Would you output the lines from the one containing "This screenshot has width=567, height=316." through the final line of the entries, exactly and with pictures omitted?

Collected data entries
※ ※ ※

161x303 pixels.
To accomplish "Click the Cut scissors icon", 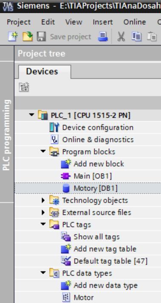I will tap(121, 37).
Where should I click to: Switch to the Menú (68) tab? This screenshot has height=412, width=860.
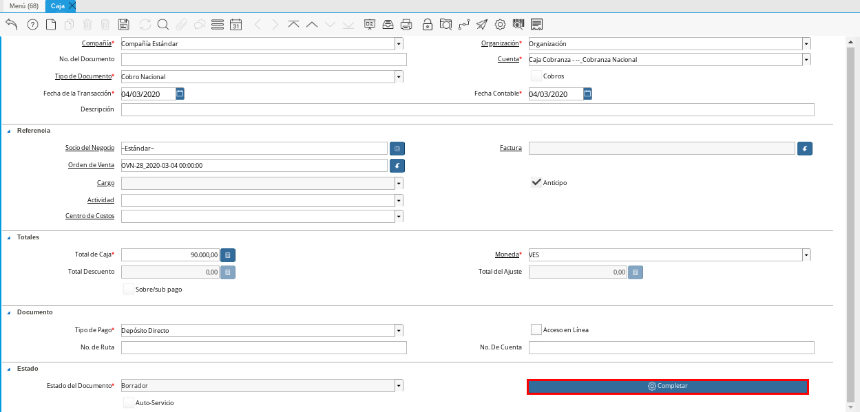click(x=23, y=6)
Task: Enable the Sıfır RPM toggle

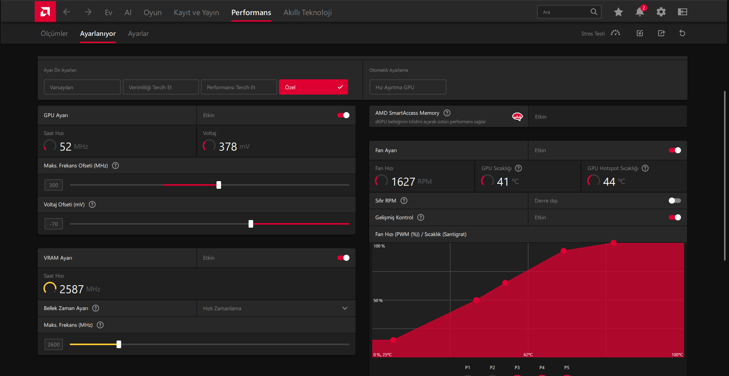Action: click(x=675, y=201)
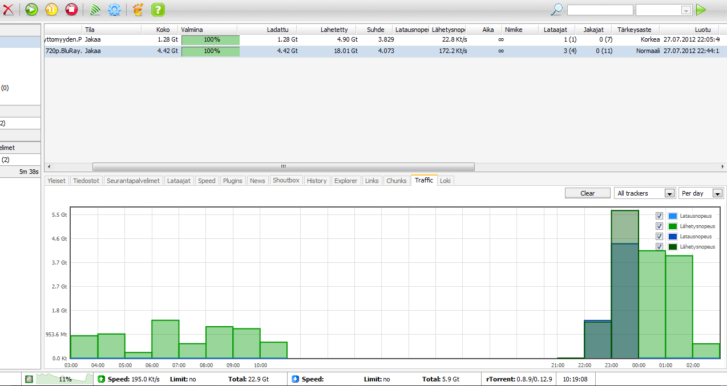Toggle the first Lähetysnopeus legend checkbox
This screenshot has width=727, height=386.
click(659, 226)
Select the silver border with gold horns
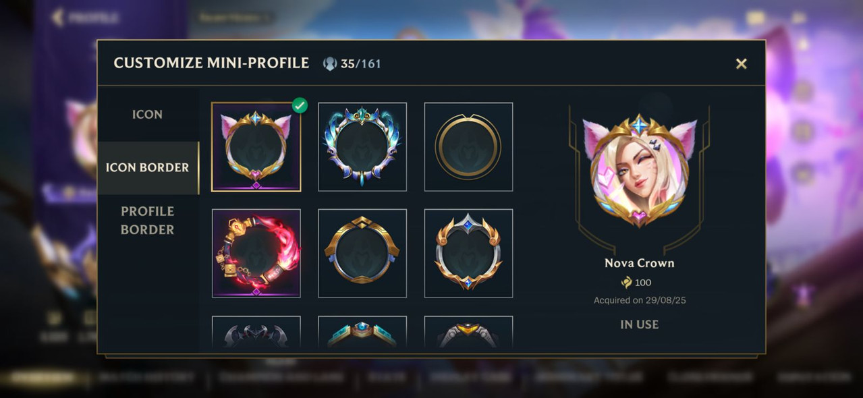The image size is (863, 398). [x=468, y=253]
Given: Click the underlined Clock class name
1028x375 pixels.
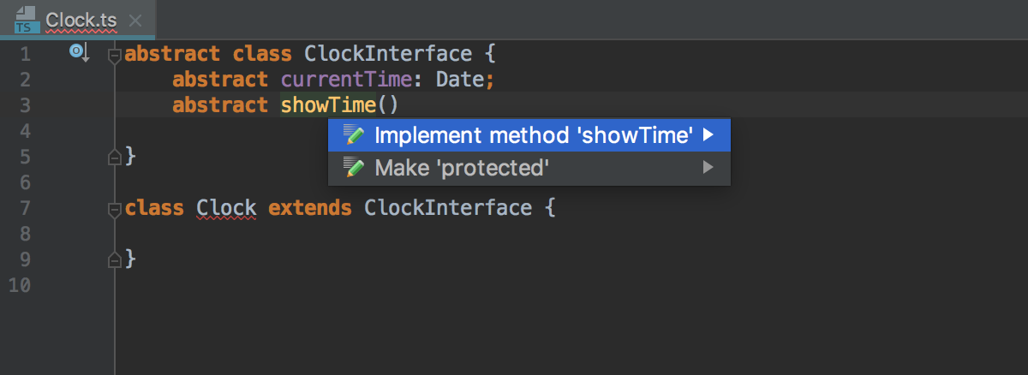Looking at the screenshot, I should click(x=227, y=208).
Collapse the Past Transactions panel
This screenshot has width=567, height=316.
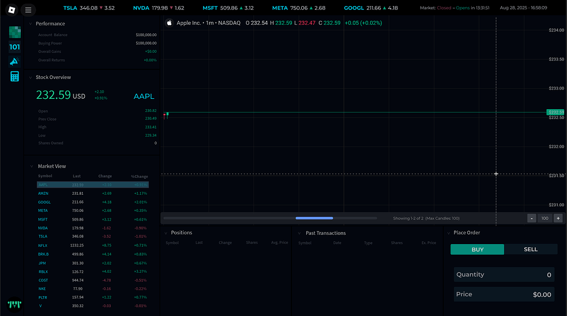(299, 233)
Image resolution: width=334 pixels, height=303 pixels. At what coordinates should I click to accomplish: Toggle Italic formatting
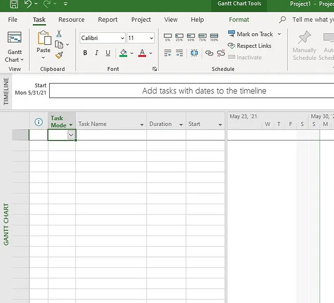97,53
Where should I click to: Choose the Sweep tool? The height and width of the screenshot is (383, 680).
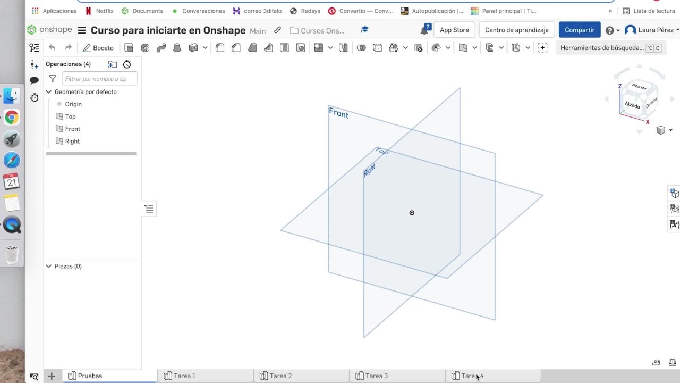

※ ※ ※

ANSWER SPACE:
This screenshot has width=567, height=316.
(299, 233)
Image resolution: width=334 pixels, height=303 pixels. At what coordinates should I click to accomplish: Toggle Italic formatting
97,53
Where should I click to: Choose the Sweep tool? The height and width of the screenshot is (383, 680).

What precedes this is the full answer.